Stored data -

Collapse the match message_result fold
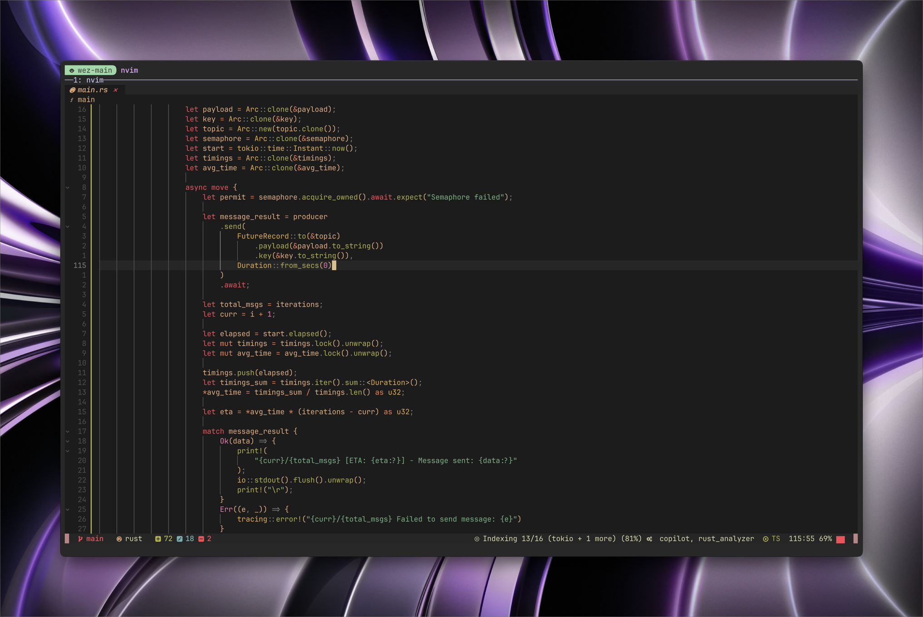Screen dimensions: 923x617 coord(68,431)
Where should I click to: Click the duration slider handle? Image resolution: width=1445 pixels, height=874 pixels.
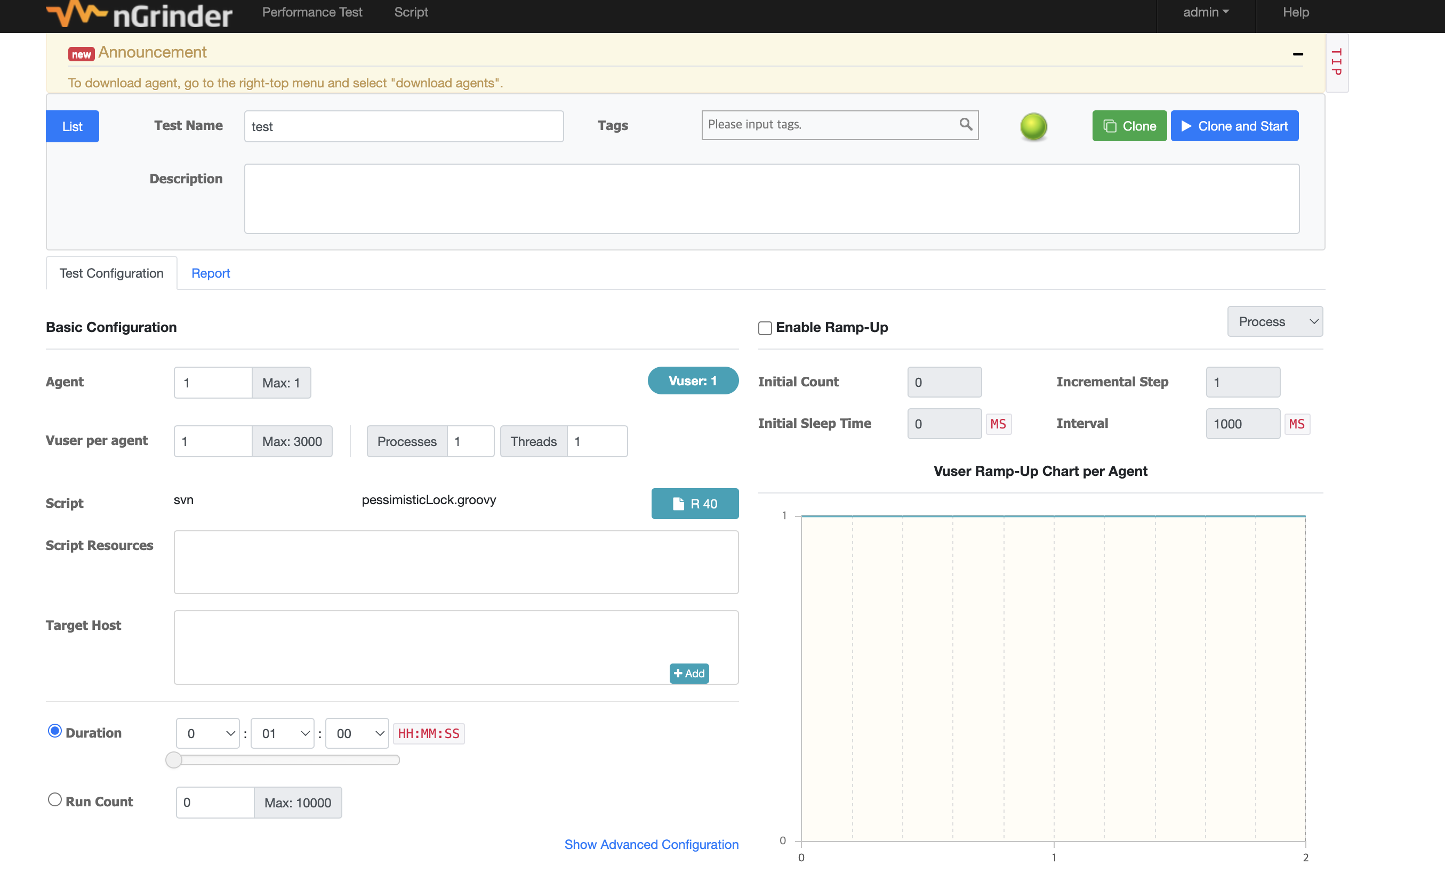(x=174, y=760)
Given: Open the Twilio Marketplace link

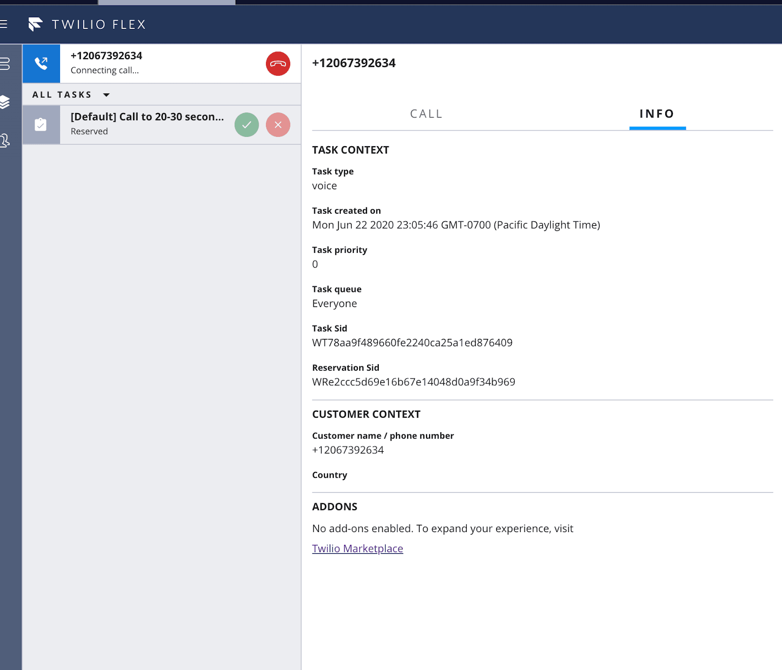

Aim of the task - An exact copy of every record above is required, with all pictures omitted.

Response area -
Collapse the match message_result fold
Screen dimensions: 923x617 coord(68,431)
Where should I click to: Click the duration slider handle? Image resolution: width=1445 pixels, height=874 pixels.
(x=174, y=760)
Given: Open the Twilio Marketplace link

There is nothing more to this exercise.